Voters have been urged to think “long and hard” before electing three Sinn Féin candidates to the European Parliament given the party’s traditional Euroscepticism.
Sinn Féin leader Gerry Adams said he is predicting a “step change” away from the “two-and-a-half party” political system which he claims has served the country badly.
Speaking after an opinion poll showed his party is poised to win seats in all three constituencies in next month’s European elections, with two of its candidates topping the polls, Mr Adams said voters are “responding in greater numbers” to the party’s “message of hope and change”.
Addressing the campaign launch of Lynn Boylan — who is top of the opinion poll in the Dublin constituency with 20% support — Mr Adams said his party’s message was that “things do not have to be the way they are, there is a better way”.
He said: “Sinn Féin MEPs will not be ‘yes men’ or ‘yes women’ in the EU. We have had enough of that. They will be Irish representatives in the EU, not EU representatives in Ireland.”
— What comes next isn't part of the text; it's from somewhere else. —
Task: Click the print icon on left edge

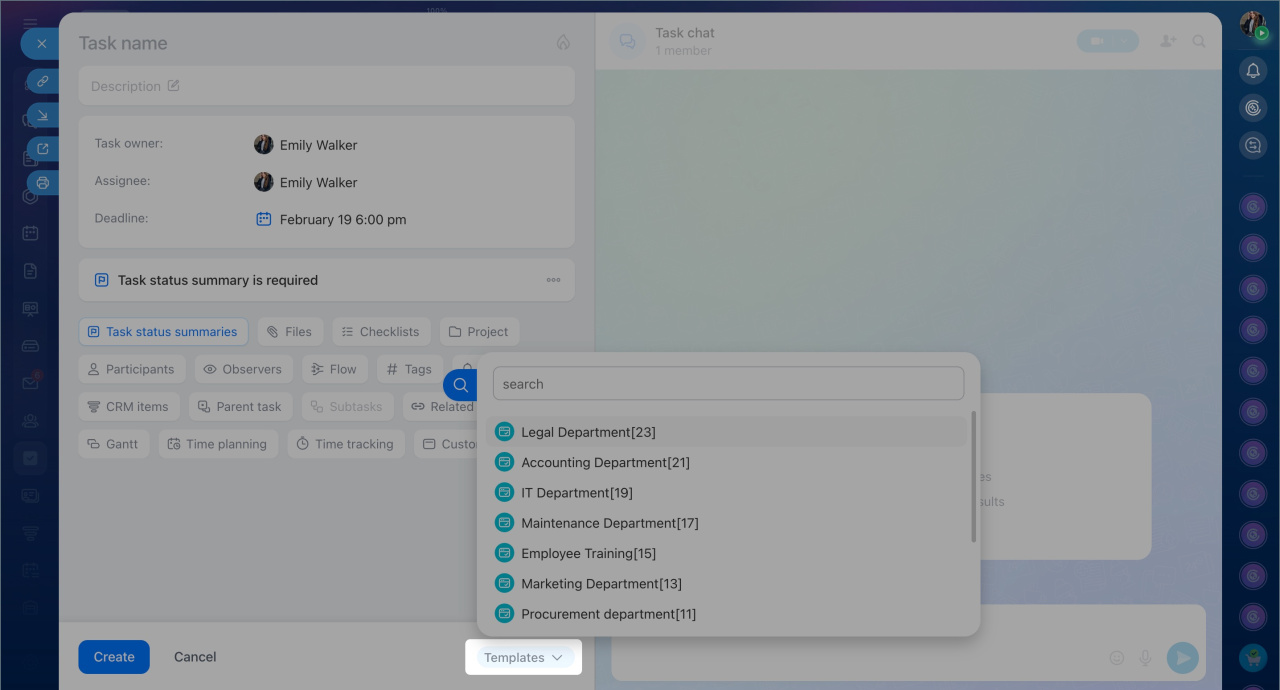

The Labour Party — which could be left without a single seat in the European Parliament, according to the opinion poll — has warned of the dangers of such an approach.
West Cork TD Michael McCarthy said people should think “long and hard” about the implications of electing Sinn Féin MEPs.
“Relationships in Europe are very important and if we return three anti-Europe MEPs, it sends out a very serious signal to our colleagues in Europe and could cause serious difficulties for the Irish recovery,” Mr McCarthy said.
He said Sinn Féin MEPs would not be part of any significant grouping in the European Parliament. “They are the masters of fairytale economics and the stakes are too high at this point of our recovery,” he said.
Fianna Fáil leader Micheál Martin said Sinn Féin has adopted the same approach to opposition as Labour did in the past: “They attack everything and pretend that there are no choices to be made — everyone can and should have what they want.”
He said Fianna Fáil “reject this approach” which “offered the country nothing in the past and offers nothing today”.
Sinn Féin had 10% of support at the 2011 general election and has increased this to 21% in the latest Red C monthly tracking poll.
Surveys by Millward Brown in the Sunday Independent found it is likely to win a seat in each of the three constituencies of the European elections, possibly topping the poll in the Midlands, North, West area with Matt Carthy.
Its candidate in Ireland South, — which covers Munster and Leinster — Liadh Ní Riada, is also polling well with 15% of support of 507 adults surveyed in the area.